▶ _What you need to do_:
Find how many lines in this data contain the string "product". Respond with only that number.

──────── Input material ────────

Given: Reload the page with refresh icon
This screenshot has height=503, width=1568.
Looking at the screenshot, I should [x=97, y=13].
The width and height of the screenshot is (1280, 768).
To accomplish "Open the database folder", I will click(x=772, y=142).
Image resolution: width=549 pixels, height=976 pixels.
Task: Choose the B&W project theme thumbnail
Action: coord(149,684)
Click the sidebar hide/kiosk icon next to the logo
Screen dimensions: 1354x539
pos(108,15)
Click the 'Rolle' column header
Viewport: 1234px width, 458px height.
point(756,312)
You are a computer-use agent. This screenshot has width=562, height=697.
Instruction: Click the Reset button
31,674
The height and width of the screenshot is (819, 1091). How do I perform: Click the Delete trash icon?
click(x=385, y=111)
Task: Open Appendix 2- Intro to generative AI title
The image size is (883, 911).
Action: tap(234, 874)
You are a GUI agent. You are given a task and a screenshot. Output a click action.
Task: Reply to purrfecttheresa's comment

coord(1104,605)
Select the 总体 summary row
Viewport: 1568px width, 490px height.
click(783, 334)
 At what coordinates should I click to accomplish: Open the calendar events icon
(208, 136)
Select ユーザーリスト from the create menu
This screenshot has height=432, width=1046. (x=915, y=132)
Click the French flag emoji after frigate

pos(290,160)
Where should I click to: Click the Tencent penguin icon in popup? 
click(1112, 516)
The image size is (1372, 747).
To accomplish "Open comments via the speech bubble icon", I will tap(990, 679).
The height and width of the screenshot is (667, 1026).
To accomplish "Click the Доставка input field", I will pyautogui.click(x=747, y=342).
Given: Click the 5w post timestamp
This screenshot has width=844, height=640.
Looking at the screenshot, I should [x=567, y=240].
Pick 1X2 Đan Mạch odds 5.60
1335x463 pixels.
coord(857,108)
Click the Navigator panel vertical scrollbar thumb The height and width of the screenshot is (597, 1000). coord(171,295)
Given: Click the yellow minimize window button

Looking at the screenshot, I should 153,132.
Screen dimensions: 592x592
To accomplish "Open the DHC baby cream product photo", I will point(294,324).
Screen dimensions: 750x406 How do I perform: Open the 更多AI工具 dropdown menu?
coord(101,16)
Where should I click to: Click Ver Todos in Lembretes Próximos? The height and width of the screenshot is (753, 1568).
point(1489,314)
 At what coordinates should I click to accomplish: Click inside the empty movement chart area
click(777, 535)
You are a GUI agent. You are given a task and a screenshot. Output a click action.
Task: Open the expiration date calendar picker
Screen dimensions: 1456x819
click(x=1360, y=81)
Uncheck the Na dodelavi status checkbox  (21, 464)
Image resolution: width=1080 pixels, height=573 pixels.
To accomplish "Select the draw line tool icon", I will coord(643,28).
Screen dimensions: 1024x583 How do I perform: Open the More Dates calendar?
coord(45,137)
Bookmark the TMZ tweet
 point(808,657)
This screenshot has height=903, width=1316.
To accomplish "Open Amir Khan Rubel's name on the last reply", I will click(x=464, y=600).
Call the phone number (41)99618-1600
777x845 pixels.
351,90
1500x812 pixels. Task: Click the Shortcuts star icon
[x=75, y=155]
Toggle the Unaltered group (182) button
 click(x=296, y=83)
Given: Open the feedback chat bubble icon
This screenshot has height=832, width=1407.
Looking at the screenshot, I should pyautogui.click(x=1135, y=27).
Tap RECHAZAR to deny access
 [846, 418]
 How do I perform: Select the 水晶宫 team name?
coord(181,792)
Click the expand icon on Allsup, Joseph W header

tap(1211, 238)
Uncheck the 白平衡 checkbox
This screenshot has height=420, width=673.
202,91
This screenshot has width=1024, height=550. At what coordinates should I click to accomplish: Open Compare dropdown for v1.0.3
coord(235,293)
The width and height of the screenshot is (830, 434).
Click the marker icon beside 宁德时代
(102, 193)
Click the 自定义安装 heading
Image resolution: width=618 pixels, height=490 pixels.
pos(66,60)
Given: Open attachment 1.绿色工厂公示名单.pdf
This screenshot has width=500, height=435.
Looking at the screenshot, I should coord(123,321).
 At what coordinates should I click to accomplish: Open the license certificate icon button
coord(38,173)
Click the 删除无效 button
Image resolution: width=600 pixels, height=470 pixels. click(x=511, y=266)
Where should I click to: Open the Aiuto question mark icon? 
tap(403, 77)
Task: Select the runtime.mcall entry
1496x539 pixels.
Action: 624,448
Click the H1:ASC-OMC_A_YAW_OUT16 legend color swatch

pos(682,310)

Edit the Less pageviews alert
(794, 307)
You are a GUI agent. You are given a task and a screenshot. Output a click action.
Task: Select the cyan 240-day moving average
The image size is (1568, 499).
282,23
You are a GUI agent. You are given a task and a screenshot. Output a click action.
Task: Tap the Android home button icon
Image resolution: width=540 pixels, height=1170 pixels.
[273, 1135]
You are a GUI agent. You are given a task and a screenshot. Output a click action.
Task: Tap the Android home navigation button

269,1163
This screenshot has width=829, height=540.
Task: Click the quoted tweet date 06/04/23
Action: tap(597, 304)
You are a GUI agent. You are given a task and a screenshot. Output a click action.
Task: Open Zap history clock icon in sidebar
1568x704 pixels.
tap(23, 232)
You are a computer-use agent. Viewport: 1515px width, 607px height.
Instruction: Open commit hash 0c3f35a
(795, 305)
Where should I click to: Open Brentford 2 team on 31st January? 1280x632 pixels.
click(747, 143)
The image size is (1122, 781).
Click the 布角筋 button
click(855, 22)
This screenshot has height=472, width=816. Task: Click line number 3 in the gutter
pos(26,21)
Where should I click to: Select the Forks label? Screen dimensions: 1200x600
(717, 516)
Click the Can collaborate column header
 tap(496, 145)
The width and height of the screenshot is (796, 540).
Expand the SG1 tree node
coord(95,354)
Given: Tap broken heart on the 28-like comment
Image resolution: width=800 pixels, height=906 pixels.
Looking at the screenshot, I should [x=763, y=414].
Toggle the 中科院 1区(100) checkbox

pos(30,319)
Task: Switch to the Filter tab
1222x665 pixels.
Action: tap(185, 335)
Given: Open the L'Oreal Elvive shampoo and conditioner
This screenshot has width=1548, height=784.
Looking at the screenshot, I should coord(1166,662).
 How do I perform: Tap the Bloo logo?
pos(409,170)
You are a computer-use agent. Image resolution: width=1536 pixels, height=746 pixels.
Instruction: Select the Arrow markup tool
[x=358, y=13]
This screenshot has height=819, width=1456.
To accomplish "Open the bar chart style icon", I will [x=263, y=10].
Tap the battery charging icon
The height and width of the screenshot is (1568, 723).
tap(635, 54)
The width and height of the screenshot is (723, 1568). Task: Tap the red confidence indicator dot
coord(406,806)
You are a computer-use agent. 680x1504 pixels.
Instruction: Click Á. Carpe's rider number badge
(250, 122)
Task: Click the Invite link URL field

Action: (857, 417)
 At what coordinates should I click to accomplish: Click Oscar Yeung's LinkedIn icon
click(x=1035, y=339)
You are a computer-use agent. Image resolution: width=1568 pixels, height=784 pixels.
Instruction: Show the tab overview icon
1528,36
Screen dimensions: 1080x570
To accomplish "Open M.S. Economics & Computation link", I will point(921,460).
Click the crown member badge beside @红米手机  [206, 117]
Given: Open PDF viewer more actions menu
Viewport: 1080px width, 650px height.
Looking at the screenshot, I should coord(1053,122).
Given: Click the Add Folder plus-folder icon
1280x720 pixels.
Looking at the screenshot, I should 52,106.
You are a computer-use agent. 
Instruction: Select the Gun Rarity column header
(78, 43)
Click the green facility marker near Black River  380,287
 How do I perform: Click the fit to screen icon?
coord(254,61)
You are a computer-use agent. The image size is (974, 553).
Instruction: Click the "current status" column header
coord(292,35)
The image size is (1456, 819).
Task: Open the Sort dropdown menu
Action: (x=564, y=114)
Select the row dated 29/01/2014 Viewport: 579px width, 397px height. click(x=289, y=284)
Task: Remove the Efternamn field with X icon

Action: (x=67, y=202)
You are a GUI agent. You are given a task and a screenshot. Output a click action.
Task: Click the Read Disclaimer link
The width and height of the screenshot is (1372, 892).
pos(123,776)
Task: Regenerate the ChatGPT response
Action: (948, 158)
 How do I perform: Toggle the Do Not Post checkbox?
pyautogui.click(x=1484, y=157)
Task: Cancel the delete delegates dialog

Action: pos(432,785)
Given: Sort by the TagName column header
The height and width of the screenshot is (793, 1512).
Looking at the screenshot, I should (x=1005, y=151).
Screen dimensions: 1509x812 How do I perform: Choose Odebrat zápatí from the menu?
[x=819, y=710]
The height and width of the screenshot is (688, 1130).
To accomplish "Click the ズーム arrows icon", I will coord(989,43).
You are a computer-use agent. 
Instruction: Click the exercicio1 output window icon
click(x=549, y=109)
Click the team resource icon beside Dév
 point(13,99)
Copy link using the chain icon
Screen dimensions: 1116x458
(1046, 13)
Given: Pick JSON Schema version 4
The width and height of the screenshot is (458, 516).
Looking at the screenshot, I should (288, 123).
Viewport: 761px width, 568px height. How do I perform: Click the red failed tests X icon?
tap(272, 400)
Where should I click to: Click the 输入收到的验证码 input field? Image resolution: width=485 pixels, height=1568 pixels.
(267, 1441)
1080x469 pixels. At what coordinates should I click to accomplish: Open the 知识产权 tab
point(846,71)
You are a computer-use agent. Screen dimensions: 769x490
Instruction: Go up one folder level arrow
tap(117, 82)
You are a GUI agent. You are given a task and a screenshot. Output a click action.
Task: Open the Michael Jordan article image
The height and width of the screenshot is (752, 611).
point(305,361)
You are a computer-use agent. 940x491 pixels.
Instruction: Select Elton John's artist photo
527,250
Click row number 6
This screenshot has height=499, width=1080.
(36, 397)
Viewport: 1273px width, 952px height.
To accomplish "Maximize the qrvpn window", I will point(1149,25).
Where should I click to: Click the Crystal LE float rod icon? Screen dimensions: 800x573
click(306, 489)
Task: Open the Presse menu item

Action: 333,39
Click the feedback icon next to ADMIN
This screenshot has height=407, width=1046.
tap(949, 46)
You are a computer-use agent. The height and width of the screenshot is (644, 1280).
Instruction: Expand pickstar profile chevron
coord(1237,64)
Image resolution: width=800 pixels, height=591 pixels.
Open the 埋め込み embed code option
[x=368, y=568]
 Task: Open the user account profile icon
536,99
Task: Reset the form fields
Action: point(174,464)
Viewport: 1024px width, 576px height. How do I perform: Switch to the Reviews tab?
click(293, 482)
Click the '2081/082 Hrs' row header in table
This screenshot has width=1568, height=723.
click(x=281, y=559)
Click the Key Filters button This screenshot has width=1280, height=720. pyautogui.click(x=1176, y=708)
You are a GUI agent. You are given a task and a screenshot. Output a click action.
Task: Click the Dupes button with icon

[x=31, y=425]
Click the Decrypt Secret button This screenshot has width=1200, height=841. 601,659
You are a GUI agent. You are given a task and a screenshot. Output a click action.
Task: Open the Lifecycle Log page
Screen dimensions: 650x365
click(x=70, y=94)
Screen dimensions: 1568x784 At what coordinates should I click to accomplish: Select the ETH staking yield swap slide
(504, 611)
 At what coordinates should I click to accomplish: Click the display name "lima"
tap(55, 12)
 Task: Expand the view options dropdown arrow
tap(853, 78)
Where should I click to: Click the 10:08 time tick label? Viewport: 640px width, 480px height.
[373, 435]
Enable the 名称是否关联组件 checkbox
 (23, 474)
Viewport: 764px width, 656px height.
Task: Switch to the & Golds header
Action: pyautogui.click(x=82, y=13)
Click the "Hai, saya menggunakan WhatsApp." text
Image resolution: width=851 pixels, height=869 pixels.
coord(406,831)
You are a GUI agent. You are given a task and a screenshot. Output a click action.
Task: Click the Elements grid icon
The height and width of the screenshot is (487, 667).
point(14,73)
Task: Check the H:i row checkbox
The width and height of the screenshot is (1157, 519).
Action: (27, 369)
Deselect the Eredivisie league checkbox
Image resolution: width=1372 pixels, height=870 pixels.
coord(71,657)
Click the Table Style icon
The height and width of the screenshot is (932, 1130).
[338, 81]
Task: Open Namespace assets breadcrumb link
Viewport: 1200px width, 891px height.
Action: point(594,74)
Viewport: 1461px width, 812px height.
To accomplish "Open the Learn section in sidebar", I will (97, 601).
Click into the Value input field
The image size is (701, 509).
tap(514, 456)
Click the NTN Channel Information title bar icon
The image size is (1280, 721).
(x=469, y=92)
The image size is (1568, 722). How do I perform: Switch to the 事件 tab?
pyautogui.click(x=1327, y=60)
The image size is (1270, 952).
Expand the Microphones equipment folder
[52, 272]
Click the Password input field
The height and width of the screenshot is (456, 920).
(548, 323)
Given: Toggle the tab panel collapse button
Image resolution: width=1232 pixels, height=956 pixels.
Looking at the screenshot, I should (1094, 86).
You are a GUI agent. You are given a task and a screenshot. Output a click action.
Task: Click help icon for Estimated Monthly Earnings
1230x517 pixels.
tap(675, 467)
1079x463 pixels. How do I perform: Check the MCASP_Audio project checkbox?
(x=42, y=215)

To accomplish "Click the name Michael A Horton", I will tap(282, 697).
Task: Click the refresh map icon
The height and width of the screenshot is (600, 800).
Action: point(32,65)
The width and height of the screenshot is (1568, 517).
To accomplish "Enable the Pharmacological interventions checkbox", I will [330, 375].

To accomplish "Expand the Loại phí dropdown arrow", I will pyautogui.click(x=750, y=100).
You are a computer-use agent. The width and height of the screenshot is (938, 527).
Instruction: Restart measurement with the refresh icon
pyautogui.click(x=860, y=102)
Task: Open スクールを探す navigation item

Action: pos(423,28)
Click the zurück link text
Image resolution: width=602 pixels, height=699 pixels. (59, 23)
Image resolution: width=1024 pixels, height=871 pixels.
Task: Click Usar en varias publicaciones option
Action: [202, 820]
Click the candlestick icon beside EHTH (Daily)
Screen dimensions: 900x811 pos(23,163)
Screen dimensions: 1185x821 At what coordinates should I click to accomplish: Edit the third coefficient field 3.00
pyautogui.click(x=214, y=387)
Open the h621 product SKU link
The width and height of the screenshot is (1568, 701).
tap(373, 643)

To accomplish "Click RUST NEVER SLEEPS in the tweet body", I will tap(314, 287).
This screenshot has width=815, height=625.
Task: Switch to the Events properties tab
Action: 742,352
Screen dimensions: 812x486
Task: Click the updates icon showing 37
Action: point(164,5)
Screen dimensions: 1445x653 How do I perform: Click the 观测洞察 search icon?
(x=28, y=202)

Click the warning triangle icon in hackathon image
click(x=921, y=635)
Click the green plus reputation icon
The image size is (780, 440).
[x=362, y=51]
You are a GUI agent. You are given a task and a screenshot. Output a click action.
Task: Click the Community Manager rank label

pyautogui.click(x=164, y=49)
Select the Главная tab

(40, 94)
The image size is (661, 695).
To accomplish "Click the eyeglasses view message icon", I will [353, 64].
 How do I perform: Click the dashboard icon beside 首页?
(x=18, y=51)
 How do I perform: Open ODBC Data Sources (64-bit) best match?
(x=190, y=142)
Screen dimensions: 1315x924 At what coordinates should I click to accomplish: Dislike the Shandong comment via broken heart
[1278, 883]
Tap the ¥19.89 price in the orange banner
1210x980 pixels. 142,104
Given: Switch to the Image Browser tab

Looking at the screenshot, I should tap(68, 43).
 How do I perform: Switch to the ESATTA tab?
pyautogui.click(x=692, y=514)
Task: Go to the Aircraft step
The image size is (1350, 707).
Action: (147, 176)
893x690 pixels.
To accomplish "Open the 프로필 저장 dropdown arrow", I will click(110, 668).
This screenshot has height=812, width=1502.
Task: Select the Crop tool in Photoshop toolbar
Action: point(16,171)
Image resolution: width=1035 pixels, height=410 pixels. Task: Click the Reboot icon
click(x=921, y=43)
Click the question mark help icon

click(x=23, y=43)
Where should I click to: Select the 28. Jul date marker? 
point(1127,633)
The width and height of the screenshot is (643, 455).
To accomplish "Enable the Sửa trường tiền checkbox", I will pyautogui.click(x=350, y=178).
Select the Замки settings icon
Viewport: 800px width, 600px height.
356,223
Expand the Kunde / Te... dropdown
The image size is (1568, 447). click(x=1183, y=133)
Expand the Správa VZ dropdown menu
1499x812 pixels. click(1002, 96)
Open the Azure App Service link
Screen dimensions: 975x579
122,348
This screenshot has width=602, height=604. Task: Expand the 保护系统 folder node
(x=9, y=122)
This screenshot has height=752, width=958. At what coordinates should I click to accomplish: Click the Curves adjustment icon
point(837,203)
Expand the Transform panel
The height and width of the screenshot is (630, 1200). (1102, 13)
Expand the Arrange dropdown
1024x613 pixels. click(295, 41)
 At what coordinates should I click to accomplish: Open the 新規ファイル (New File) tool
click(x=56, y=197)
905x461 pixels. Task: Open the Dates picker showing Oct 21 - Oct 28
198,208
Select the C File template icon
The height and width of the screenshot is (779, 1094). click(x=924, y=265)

────────

▶ _Output_:
2